The Government has taken immediate action in the formation of an interdepartmental committee which has established criteria to assist primary industries. The cases of those industries has gone to it and where it was considered fair and reasonable proper assistance has been given. This applies particularly to fresh and canned fruits. Now, where is the damage? I point out that there are benefits of appreciation which very considerably offset the damage that might be done. The Government has taken a comprehensive view - not a one-sided view - of this and I suggest that it might be a little better if on this question members of the Opposition like the right honourable member for Richmond were prepared to take a little less one-sided view as well. He looked at the manufacturing industries and he mentioned a Sydney photographic firm. It is a firm of very great enterprise-‘ in fact remarkable enterprise. It has managed to export as much as 60 per cent of its output. The honourable member said that within 12 months the employment of 700 people in that company will be in danger. To that statement I say, yes if nothing happens. The Government is well aware of the position of that company. I have recently had lengthy discussions with its managing director.

We are doing 2 things about this. One of course is the establishment of the interdepartmental committee that has been considering the position of secondary industries. As soon as we know what should be done action will be taken, but the Government is not simply going to proceed to hand out public money without properly examining and investigating the circumstances. Yesterday it was announced that the Government will continue the export incentive scheme for another 12 months after 30th June this year.

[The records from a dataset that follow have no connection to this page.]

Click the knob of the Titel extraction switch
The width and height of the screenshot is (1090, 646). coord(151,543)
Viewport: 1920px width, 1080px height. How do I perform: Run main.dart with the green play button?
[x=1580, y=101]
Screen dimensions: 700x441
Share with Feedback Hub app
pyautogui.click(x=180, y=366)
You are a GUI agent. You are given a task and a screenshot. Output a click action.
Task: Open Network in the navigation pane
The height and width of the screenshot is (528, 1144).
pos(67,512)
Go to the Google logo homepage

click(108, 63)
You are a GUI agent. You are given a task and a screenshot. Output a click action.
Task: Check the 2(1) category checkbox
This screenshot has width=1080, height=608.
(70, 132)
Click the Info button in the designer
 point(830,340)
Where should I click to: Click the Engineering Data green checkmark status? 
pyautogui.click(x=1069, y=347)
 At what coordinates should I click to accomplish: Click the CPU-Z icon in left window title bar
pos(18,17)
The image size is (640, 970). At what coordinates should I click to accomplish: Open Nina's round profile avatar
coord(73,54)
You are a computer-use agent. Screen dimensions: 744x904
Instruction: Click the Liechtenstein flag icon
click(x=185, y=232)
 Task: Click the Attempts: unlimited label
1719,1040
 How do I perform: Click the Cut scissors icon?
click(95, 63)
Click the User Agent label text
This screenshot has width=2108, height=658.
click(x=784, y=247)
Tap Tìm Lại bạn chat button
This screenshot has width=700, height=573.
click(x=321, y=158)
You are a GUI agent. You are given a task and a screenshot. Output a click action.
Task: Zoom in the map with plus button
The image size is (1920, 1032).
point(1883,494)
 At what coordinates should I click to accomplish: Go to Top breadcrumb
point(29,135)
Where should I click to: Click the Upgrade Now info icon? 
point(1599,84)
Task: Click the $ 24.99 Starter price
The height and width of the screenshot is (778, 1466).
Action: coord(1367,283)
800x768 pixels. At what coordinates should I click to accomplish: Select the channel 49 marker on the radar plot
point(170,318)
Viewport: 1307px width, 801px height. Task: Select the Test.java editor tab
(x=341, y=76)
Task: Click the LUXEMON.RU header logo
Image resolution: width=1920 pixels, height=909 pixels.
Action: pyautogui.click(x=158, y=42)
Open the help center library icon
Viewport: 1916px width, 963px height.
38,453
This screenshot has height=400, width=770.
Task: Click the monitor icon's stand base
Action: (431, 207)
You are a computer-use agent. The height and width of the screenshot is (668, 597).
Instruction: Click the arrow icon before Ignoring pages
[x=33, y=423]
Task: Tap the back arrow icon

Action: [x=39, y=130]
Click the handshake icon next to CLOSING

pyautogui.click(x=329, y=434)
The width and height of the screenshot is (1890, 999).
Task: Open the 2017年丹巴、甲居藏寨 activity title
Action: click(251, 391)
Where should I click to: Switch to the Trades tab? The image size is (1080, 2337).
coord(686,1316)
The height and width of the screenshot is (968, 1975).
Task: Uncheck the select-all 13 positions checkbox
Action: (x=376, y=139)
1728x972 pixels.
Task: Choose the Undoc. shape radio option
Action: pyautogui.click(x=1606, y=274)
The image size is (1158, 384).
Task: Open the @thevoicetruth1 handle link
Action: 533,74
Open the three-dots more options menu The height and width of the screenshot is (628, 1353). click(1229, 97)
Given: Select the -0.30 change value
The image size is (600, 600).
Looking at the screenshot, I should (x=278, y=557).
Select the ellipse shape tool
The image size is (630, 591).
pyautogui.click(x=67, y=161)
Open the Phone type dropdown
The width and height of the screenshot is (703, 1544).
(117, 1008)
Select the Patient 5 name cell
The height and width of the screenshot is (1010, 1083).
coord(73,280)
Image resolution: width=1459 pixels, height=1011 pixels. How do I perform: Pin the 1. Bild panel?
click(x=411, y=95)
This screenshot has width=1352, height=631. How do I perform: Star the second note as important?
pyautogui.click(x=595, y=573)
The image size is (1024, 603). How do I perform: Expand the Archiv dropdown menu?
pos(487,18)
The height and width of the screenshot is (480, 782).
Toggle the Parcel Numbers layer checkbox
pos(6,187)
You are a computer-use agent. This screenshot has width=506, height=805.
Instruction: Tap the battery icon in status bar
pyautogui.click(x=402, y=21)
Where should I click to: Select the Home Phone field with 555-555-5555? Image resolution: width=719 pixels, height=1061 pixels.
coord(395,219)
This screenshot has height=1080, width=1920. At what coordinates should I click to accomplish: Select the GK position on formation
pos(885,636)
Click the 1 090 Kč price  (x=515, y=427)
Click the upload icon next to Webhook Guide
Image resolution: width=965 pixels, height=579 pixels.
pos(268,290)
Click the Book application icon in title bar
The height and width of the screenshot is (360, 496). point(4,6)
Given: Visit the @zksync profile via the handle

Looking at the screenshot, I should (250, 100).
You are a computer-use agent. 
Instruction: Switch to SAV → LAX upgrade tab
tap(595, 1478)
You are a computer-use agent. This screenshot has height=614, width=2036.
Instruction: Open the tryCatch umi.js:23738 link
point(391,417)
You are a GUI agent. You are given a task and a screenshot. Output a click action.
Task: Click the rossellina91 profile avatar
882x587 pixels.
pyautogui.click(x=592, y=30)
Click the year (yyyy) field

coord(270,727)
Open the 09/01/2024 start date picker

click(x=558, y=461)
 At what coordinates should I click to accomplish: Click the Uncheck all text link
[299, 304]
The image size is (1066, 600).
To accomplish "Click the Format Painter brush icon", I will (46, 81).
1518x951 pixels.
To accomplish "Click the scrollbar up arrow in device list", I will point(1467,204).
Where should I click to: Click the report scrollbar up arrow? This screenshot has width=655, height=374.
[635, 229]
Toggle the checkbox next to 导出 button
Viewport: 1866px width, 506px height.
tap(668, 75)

That is about IS months from now. That scheme will cost $96m gross and about $55m to $60m net. It is a very considerable amount of money to provide to industry as an assistance to export. The right honourable member for Richmond mentioned that this assistance was only for a year. It is for IS months. In the meantime the Government will examine the situation and arrive at a plan. If this is satisfactory the plan for a subsequent scheme of export incentives will be announced this year so that industry will have ample warning of what the situation will be. But again I emphasise that the Government will not easily and loosely hand out as much as $96m a year to manufacturing industries unless it is satisfied that it is essential to meet the purpose to which it is directed. We are extending the present scheme for IS months because we believe that industry is in some condition of uncertainty. We will not pull the rug out from underneath it at short notice. No responsible government would do that. But at the same time we will not simply go on with the scheme unless we are satisfied - I submit that previous governments associated with the scheme were never satisfied - that the scheme is achieving its purpose. I think that the Government is doing a considerable amount to deal with the situation.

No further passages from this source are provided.